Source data
--- begin ---
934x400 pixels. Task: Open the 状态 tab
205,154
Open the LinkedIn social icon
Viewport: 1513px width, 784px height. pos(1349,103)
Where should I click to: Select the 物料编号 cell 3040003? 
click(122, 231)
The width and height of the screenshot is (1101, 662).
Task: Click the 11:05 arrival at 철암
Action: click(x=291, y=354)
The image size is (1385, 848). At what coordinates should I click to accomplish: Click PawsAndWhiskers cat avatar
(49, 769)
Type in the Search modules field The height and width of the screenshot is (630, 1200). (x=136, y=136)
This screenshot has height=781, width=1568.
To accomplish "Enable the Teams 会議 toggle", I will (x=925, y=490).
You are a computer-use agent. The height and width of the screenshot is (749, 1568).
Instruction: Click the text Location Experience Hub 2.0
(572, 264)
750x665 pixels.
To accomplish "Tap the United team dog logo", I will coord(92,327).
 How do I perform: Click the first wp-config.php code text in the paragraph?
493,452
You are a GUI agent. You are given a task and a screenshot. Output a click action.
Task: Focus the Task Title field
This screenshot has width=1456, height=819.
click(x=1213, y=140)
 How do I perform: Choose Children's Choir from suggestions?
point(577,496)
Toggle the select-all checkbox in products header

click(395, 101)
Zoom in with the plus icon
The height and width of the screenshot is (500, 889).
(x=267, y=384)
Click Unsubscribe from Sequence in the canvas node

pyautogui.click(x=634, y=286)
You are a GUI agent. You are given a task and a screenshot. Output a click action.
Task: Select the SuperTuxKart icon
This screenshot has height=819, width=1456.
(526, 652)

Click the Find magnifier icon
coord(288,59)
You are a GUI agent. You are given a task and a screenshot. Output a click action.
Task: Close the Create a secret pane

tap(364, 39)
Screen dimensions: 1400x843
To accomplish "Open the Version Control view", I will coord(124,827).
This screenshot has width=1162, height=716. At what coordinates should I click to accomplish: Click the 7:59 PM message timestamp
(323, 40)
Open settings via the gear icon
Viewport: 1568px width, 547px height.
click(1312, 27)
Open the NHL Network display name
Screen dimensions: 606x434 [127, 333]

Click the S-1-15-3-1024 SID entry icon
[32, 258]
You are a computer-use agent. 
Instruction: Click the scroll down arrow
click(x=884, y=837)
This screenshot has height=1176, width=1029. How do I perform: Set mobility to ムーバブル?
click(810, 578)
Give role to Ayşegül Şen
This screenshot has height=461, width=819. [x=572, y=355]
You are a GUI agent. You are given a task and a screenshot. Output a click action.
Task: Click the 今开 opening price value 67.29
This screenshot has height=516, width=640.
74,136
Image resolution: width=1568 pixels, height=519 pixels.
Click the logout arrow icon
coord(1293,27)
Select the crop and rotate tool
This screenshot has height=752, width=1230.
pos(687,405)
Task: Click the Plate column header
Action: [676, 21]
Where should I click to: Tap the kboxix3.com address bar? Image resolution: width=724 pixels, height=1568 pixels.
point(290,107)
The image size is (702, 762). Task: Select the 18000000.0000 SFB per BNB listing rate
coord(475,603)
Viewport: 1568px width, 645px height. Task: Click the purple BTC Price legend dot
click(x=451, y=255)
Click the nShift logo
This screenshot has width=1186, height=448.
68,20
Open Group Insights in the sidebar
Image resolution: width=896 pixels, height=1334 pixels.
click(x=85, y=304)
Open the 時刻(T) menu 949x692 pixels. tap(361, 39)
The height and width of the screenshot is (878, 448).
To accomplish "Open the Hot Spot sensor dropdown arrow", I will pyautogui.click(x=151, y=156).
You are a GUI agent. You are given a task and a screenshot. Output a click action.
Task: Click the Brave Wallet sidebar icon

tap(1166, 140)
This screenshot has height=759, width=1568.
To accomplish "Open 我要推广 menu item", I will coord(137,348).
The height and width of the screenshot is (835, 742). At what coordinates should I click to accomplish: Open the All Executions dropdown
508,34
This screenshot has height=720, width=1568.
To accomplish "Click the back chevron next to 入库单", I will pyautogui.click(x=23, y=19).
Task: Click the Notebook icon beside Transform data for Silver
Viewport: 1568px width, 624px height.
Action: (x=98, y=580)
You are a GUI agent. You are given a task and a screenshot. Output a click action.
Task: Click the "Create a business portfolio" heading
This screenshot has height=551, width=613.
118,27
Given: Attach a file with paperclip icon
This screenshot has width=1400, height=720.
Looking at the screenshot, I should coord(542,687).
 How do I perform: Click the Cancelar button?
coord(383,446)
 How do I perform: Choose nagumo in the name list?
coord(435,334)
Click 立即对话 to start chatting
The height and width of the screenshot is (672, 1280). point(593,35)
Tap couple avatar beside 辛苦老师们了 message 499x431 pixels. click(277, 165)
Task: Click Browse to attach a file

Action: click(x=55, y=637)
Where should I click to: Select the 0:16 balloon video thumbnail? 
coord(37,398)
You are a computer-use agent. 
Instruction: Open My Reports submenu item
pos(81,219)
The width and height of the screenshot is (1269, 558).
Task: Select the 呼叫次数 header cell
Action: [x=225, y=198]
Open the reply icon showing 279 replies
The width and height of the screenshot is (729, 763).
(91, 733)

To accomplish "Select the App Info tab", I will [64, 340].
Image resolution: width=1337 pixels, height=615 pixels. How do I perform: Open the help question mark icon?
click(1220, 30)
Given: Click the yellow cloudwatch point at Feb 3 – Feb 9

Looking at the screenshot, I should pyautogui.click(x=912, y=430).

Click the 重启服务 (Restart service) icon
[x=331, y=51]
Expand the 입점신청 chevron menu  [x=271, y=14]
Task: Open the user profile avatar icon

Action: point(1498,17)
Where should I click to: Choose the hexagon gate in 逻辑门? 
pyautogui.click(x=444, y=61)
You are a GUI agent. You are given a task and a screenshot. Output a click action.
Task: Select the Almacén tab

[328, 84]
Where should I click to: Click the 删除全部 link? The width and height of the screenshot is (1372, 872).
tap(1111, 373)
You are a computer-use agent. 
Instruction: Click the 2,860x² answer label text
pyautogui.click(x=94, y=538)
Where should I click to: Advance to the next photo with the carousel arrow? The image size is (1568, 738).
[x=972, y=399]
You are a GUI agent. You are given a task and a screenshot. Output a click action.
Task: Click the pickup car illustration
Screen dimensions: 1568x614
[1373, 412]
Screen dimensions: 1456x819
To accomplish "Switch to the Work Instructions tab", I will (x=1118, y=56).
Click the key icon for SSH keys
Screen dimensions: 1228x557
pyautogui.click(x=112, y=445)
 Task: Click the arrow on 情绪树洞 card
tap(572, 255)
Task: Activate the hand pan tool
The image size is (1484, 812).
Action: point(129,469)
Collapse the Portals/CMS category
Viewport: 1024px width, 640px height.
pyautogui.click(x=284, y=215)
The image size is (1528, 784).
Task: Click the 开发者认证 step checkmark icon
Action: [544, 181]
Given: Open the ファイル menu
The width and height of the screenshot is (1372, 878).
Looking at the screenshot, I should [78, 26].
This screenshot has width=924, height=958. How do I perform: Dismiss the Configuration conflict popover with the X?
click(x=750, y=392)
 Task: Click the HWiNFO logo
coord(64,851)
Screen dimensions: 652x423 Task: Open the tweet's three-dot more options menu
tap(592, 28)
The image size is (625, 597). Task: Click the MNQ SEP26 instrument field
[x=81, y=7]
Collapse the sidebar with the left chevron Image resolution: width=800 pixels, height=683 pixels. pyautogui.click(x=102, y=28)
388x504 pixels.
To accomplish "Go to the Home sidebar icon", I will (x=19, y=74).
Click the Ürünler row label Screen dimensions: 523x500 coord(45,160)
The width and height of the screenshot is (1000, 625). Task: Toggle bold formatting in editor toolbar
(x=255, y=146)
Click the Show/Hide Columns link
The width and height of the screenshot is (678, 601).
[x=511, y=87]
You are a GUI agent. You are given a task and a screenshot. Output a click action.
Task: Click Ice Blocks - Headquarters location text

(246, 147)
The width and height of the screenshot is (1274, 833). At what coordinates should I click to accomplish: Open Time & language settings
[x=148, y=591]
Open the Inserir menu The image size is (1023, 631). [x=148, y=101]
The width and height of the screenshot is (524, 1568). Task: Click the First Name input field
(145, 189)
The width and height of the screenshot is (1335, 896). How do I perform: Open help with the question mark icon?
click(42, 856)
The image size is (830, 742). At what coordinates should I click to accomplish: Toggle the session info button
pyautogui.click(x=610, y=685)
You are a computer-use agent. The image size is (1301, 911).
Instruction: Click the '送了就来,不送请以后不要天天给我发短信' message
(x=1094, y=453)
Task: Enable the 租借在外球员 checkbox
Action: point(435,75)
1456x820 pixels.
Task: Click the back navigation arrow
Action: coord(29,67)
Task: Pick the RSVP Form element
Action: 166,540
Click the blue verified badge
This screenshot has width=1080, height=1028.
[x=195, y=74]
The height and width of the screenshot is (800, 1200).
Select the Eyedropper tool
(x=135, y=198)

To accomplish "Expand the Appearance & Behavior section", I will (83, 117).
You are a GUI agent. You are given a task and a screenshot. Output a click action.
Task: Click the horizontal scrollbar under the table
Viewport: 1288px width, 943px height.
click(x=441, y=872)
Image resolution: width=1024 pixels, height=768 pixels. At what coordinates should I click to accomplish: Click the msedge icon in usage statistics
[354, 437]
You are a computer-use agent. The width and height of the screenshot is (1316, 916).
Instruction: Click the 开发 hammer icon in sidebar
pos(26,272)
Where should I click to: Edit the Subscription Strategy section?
--- end ---
THE REQUEST: Please show every line of the records that contains the word "Choose". Case counts.

TASK SOLUTION:
 How do I perform: Choose Children's Choir from suggestions?
 How do I perform: Choose nagumo in the name list?
Where should I click to: Choose the hexagon gate in 逻辑门? 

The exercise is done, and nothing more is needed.